> _Verilen Görev 1_
Uyuşmazlık Mahkemesi kararını iki cümleyle özetleyin.
> _Verilen Görev 2_
Uyuşmazlık Mahkemesi kararında geçen "Usule ilişkin herhangi bir noksanlık görülmemiş, esas inceleme yapılmasına oybirliği ile karar verilmiştir." cümlesini İngilizceye çevirin.

> _Gösterilen Metin_
----------------

İNCELEME VE GEREKÇE: Uyuşmazlık Mahkemesi Hukuk Bölümü’nün, Ali HÜNER’in Başkanlığında, Üyeler: Mahir Ersin GERMEÇ, Dr. Mustafa KILIÇOĞLU, Mustafa BİRDEN, Ayla ALKIVILCIM, Dr. Serdar ÖZGÜLDÜR ve Hıfzı ÇUBUKLU’nun katılımlarıyla yapılan 20/11/2000 günlü toplantısında, Raportör-Hakim İsa YEĞENOĞLU’nun davanın çözümünde askeri idari yargının görevli olduğu yolundaki raporu ile dosyadaki belgeler okunduktan; ilgili Başsavcılarca görevlendirilen Yargıtay Cumhuriyet Savcısı Mustafa EKİNCİ ile AYİM Savcısı Bengü ABBAN’ın davada askeri idari yargının görevli olduğu yolundaki yazılı ve sözlü açıklamaları da dinlendikten sonra GEREĞİ GÖRÜŞÜLÜP DÜŞÜNÜLDÜ: USULE İLİŞKİN İNCELEME: Dosya üzerinde 2247 sayılı Yasa’nın 27. maddesi gereğince yapılan incelemeye göre, adli ve askeri yargı yerleri arasında anılan Yasa’nın 14. maddesinde öngörülen biçimde olumsuz görev uyuşmazlığı doğduğu ve askeri yargı yerine ait dava dosyasının, 15. maddede belirtilen yönteme uygun olarak, davacının istemi üzerine son görevsizlik kararını veren mahkemece Uyuşmazlık Mahkemesi’ne gönderildiği anlaşılmaktadır. Usule ilişkin herhangi bir noksanlık görülmemiş, esas inceleme yapılmasına oybirliği ile karar verilmiştir.

ESASA İLİŞKİN İNCELEME: Dava, görev dönüşü sırasında sevk ve idaresindeki askeri aracın sivil araçla çarpışması sonucunda yaralanan ve tedavi görmekte iken ölen araç sürücüsü jandarma erinin mirasçıları tarafından, destekten yoksunluk karşılığı maddi ve ayrıca manevi tazminatın davalı idarece ödenmesine hükmedilmesi istemiyle açılmıştır.

Anayasa’nın 125. maddesinin son fıkrasında, idarenin kendi eylem ve işlemlerinden doğan zararı ödemekle yükümlü olduğu kurala bağlanmış olup, idari eylem ve işlemlerden dolayı kişisel hakları ihlal edilenler tarafından açılacak tam yargı davalarının görüm ve çözümünün idari yargı yerlerinin görevine girdiği tartışmasızdır.

----------------

> _Ham Veri_
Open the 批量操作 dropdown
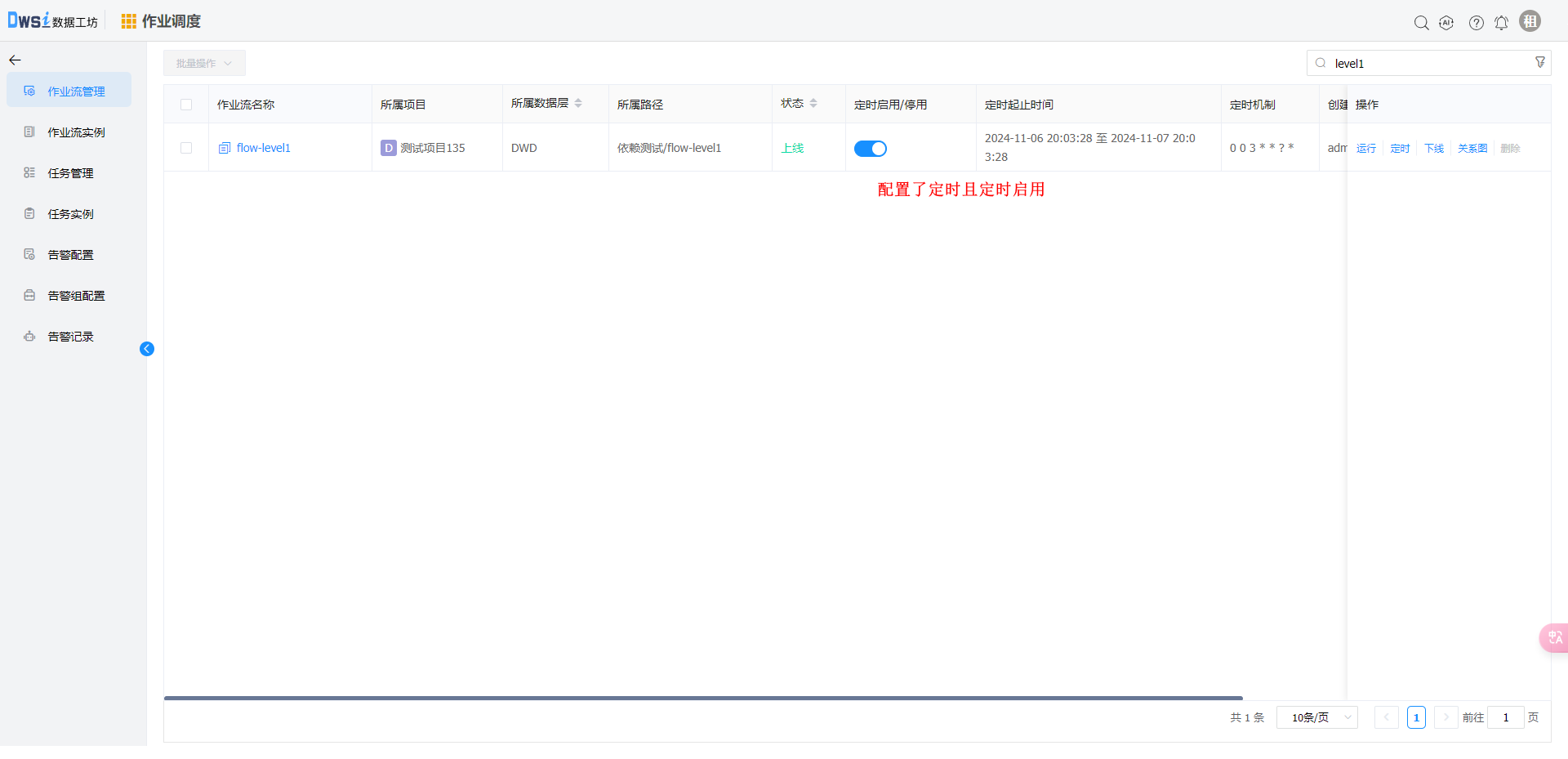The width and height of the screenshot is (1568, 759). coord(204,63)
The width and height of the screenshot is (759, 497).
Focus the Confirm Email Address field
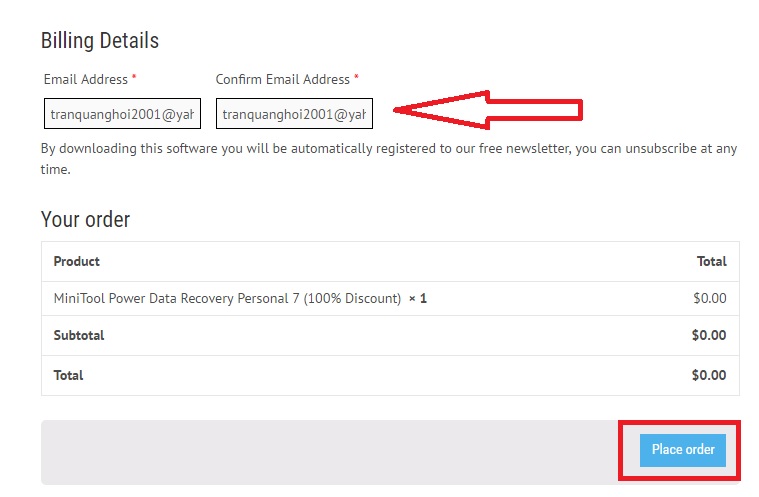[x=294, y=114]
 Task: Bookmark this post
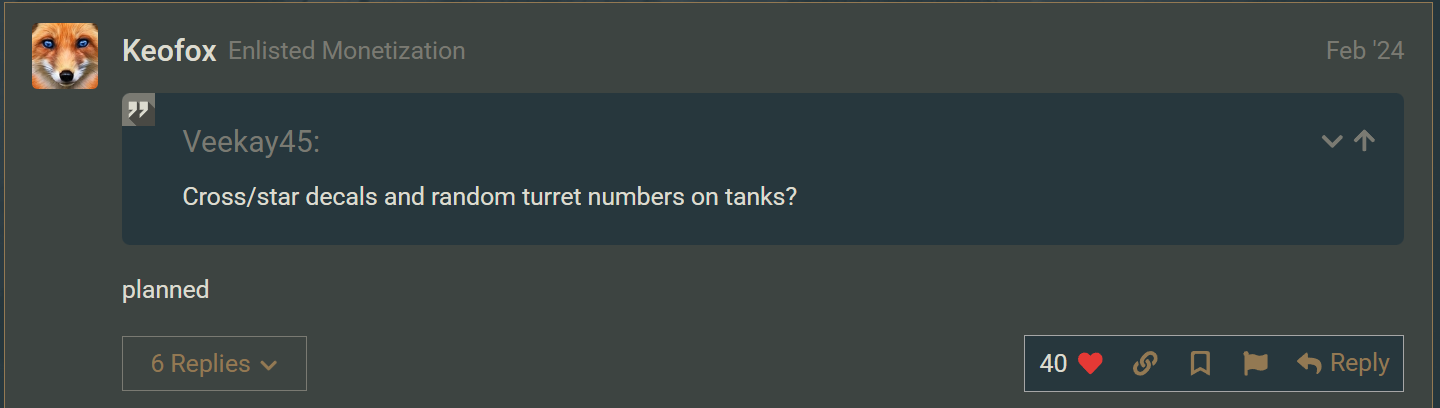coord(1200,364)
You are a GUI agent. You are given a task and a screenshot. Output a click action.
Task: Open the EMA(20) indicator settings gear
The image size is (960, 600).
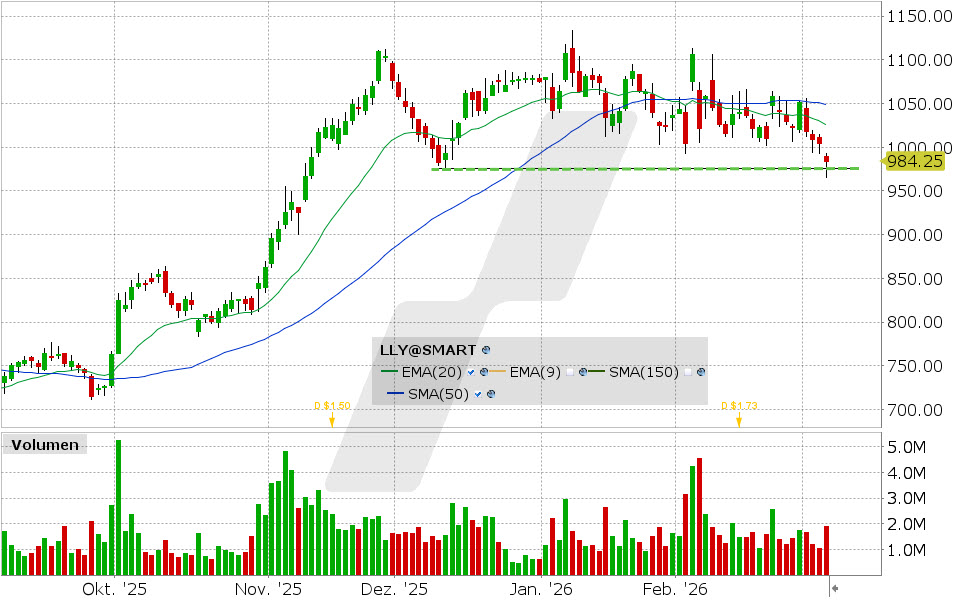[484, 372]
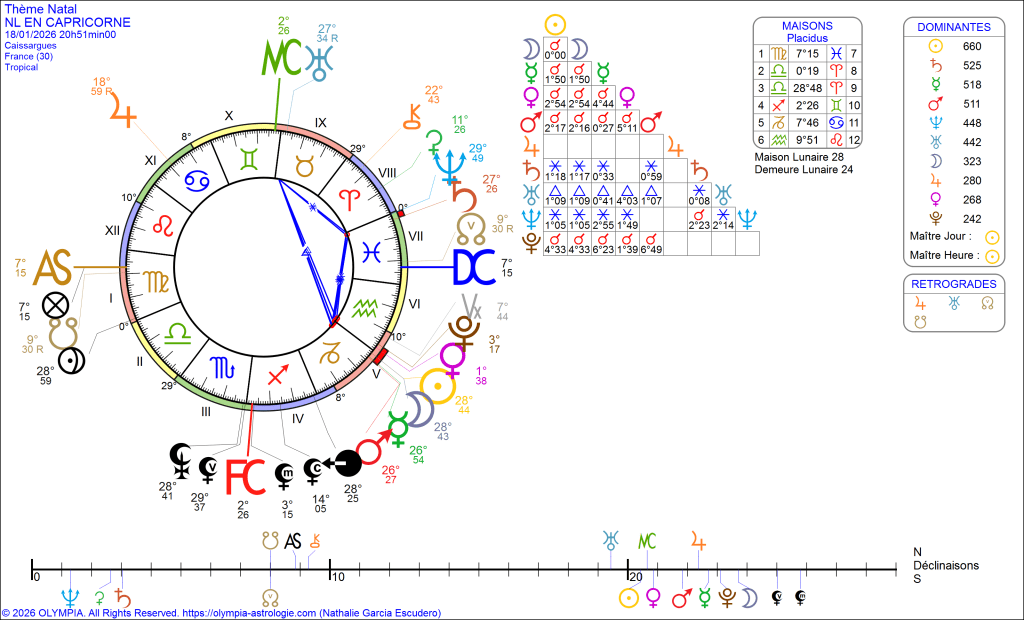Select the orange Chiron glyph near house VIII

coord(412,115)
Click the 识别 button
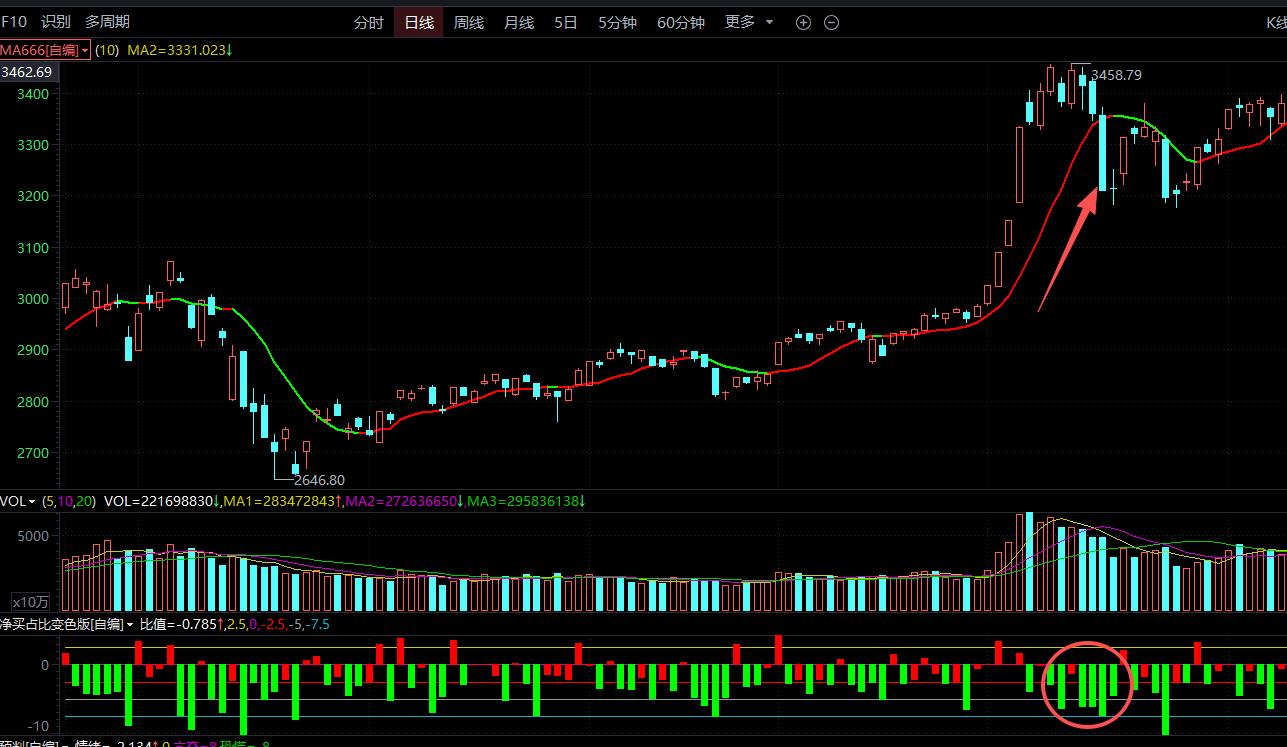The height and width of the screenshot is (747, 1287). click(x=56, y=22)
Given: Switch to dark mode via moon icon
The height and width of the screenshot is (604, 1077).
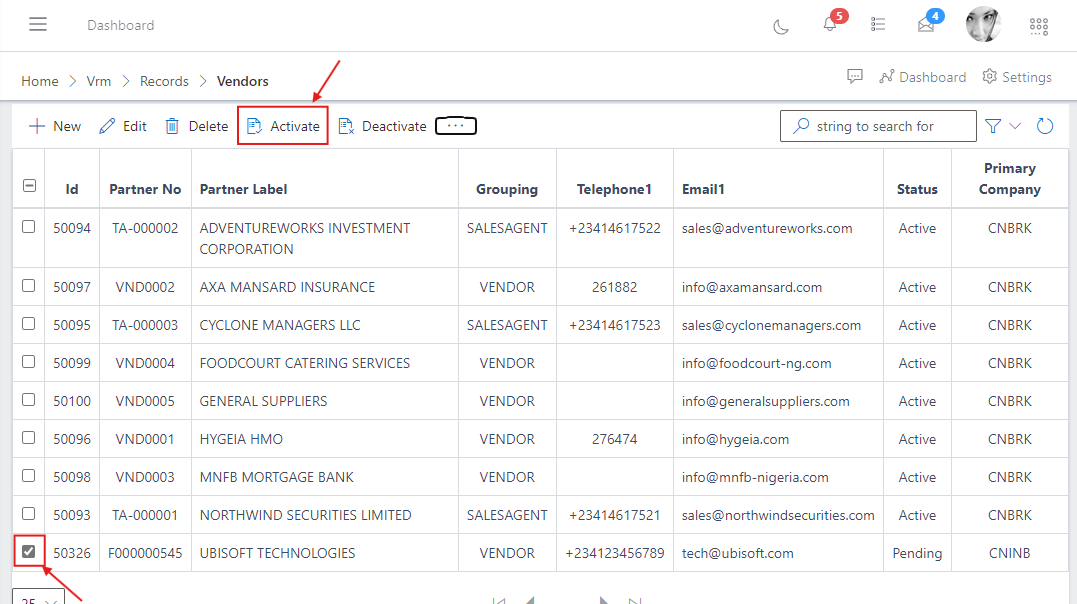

----------------

> _Tam Çıktı 1_
Uyuşmazlık Mahkemesi Hukuk Bölümü, adli ve askeri yargı yerleri arasında doğan olumsuz görev uyuşmazlığına ilişkin dosyada usule ilişkin bir noksanlık görmemiş ve esas inceleme yapılmasına oybirliğiyle karar vermiştir. Dava, görev dönüşü kullandığı askeri aracın sivil araçla çarpışması sonucu yaralanıp tedavi görürken ölen jandarma erinin mirasçılarınca maddi ve manevi tazminat istemiyle açılmıştır; Anayasa'nın 125. maddesine göre idari eylem ve işlemlerden doğan tam yargı davaları idari yargı yerlerinin görevine girer.

> _Tam Çıktı 2_
No procedural deficiency was found, and it was unanimously decided that a review on the merits be conducted.